The sum of the first 10 terms of a linear sequence is 5 and the sum

of the next 10 terms is 215. Find the sequence.

Answer 1

The first term of the sequence is -8.95 with a common difference of 2.1.

The sequence is:

-8.95, -6.85, -4.75, -2.65...

Explanation:

We are given that the sum of the first ten terms of a linear sequence is 5, and the sum of the next ten terms is 215.

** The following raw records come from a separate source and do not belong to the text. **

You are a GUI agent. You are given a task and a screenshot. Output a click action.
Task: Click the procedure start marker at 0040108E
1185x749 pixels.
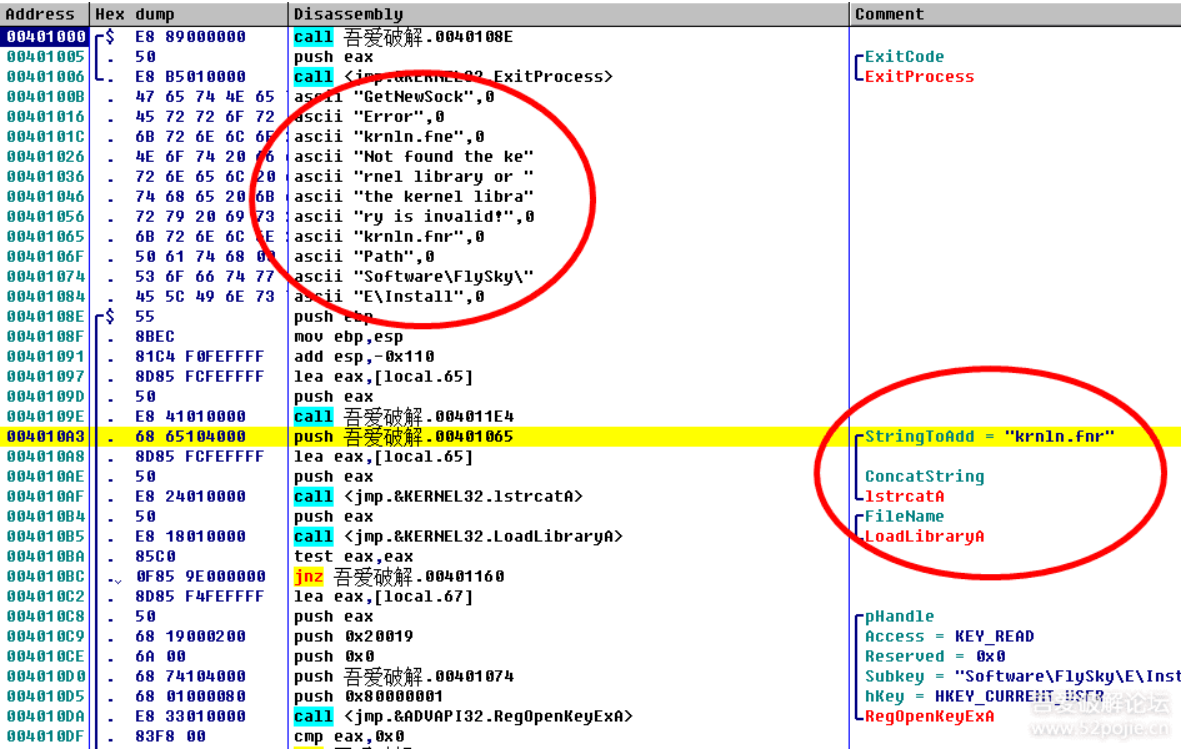click(110, 316)
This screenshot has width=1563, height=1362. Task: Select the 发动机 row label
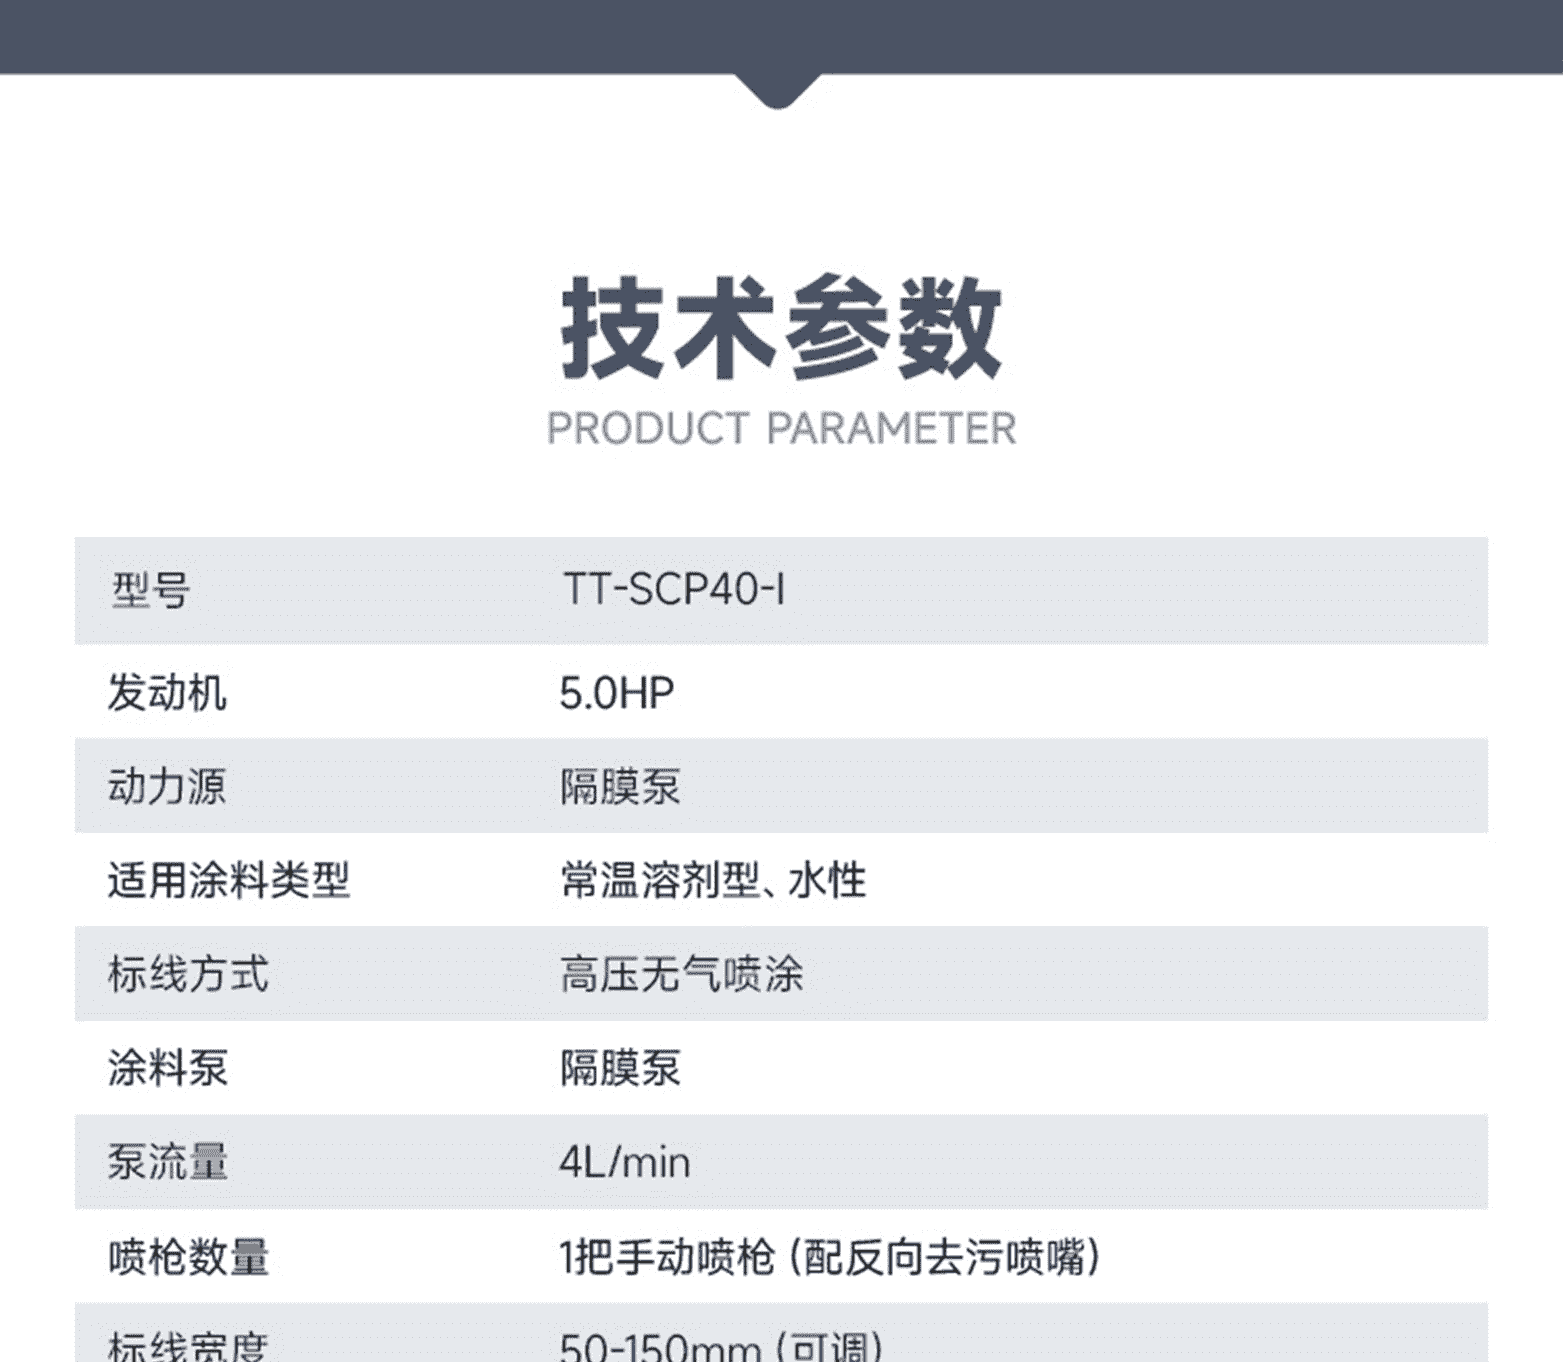click(x=167, y=693)
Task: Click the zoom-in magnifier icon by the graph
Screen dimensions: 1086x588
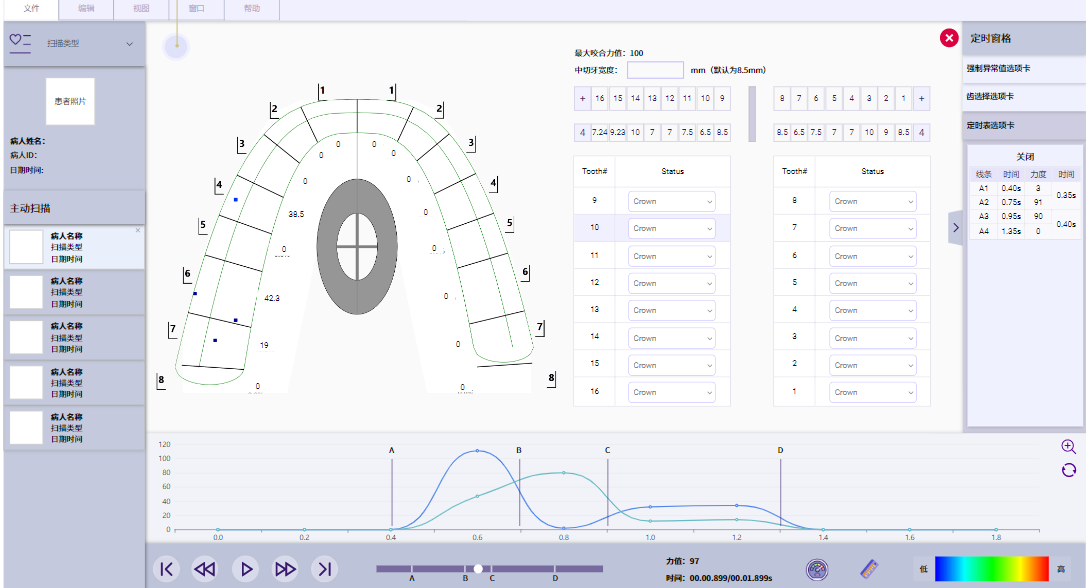Action: pyautogui.click(x=1068, y=447)
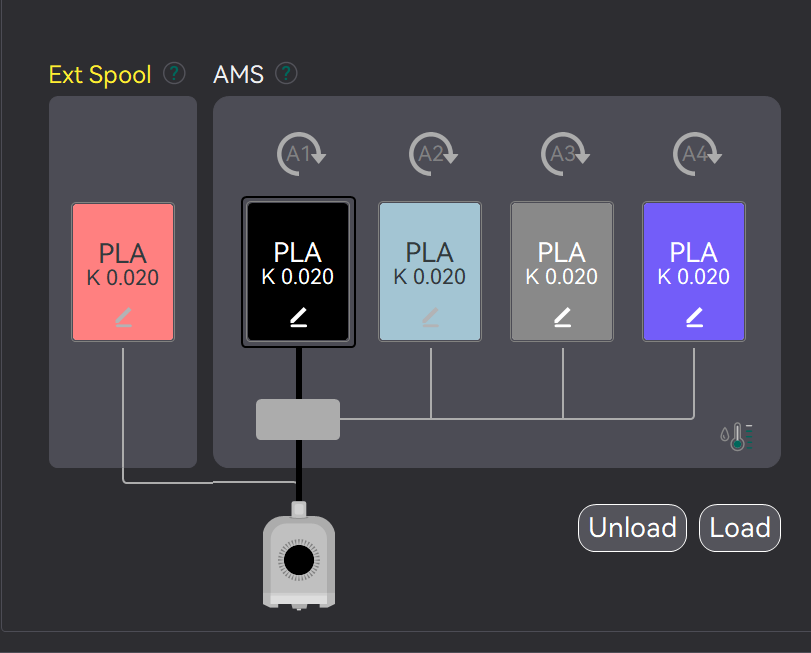The width and height of the screenshot is (811, 653).
Task: Click the extruder nozzle illustration
Action: pos(299,556)
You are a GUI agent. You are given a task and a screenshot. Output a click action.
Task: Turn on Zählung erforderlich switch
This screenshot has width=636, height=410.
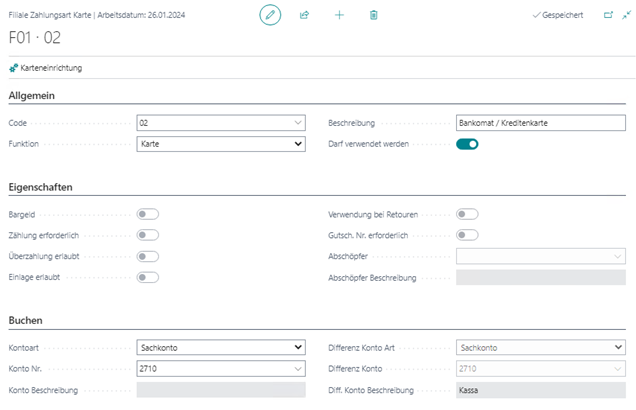click(x=148, y=235)

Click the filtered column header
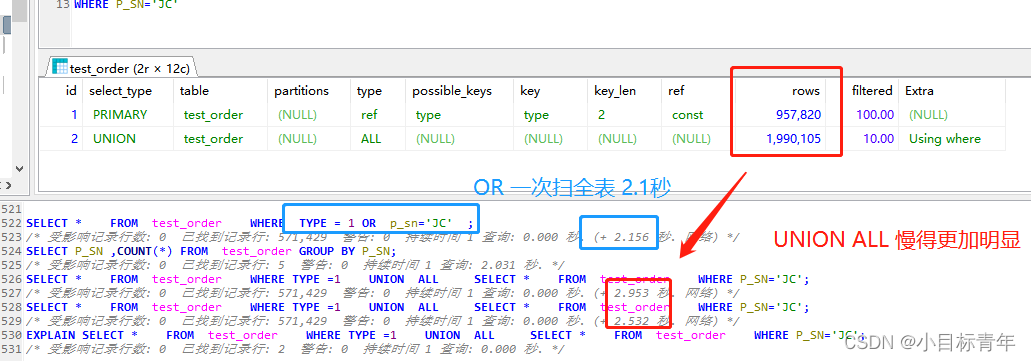coord(872,91)
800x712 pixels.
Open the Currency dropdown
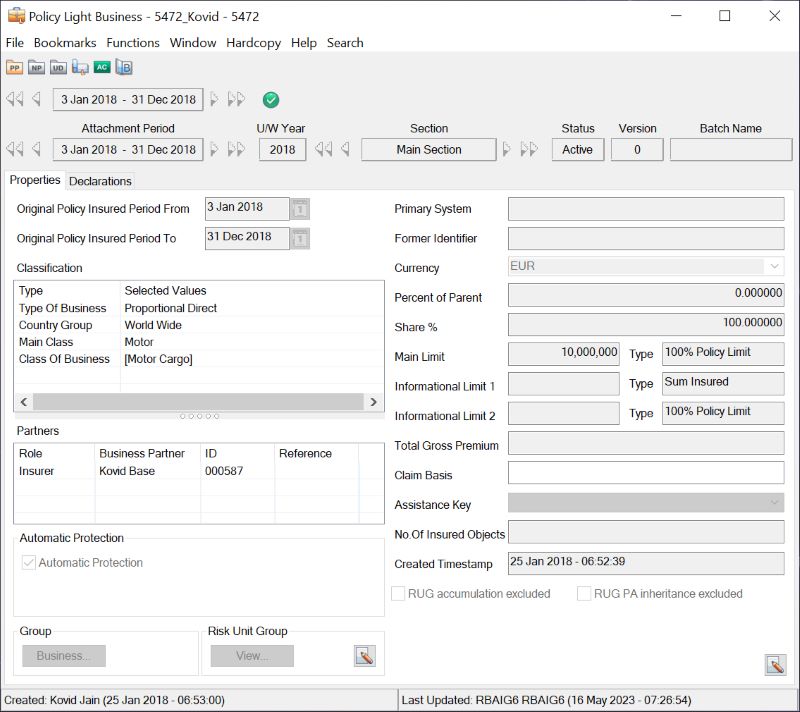point(774,267)
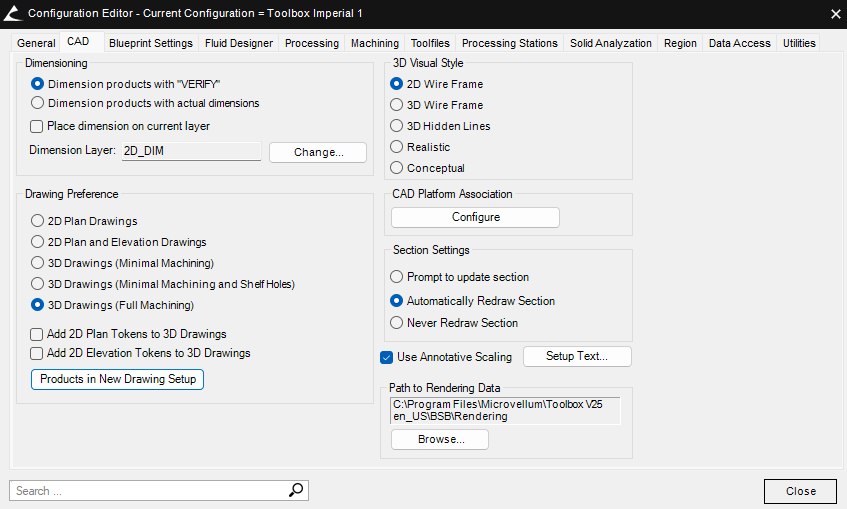Click the search magnifier icon
847x509 pixels.
pos(296,490)
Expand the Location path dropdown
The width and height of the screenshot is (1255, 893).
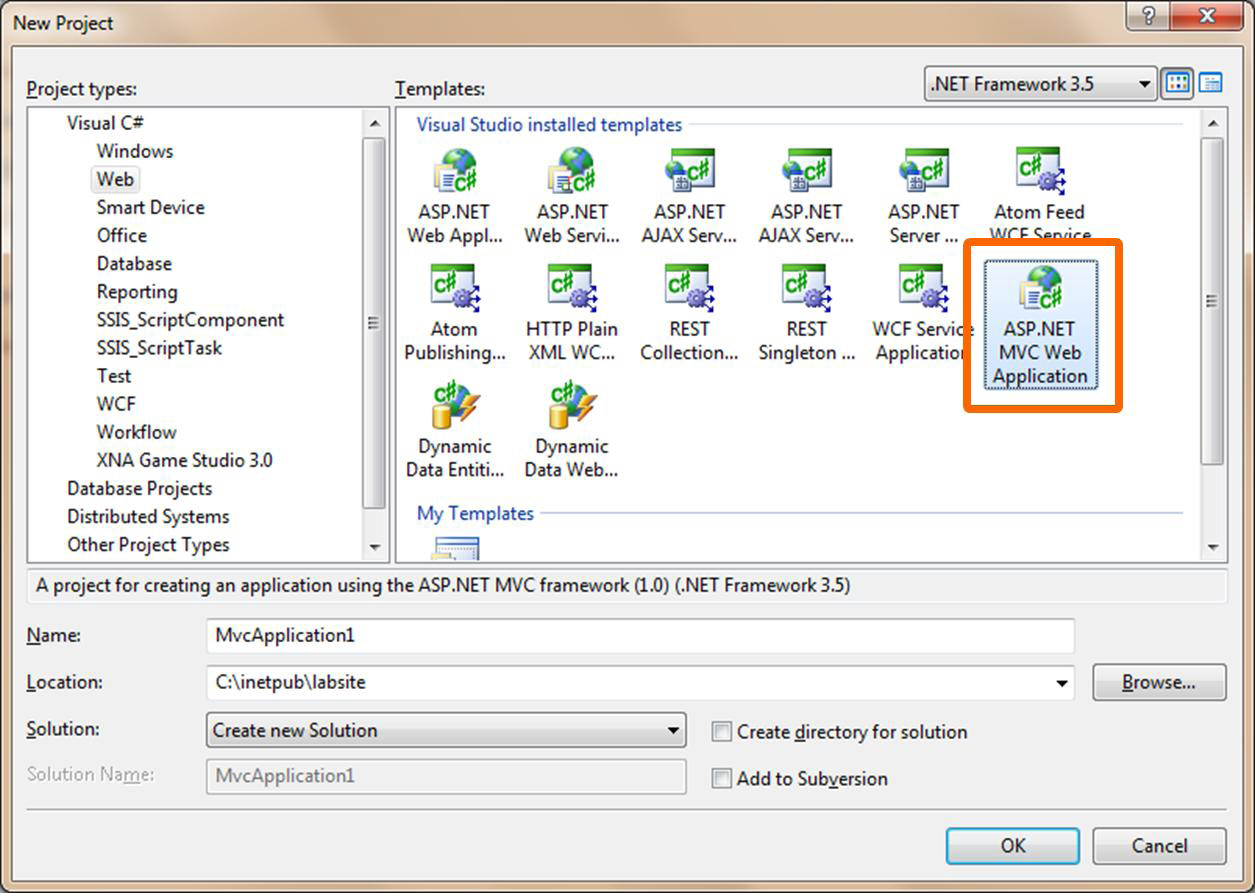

And we want to find the sequence.

Recall that the sum of an A.P. is given by:

`\displaystyle S = (k)/(2)\left( a + x_k \right)`

Where a is the first term, k is the number of terms, and x_k is the last term.

We can represent our term values with the direct formula:

`\displaystyle x_ n = a + d(n-1)`

Where the first term, x₁ = a.

The sum of the first ten terms is 5. Hence, S = 5, k = 10, a = x₁ and x_k = x₁₀:
`\displaystyle\begin{aligned} \left( 5\right) &= (10)/(2) \left ( a + x_k\right) \\ \\ 5 &= 5\left( a + (a + 9d)) \\ \\ 2a + 9d &= 1 \end{aligned}`

The sum of the next ten terms (that is, from x₁₁ to x₂₀) is 215. Hence, S = 215 when k = 10, a = x₁₁, and x_k = x₂₀:

`\displaystyle \begin{aligned} (215) &= ((10))/(2)\left( a + x_k\right) \\ \\ 215 &= 5\left((a + d(11-1))+(a+d(20-1))\right) \\ \\ 2a + 29d &= 43 \end{aligned}`

This yields a system of equations:

`\displaystyle \left\{ \begin{array}{l} 2a + 9d =1 \\ 2a + 29d = 43\end{array}`

Solve:

`\displaystyle \begin{aligned} (2a +9d) + (-2a - 29d)& = (1) + (-43) \\ \\ -20d &= -42 \\ \\ d &= 2.1\end{aligned}`

Consequently:

`\displaystyle \begin{aligned}a &= (1)/(2)\left( 1- 9d\right) \\ \\ &= (1)/(2)\left(1 - 9\left(2.1\right)\right) \\ \\&=-8.95 \end{aligned}`

In conclusion, the first term of the sequence is -8.95 with a common difference of 2.1.

The sequence is:

-8.95, -6.85, -4.75, -2.65...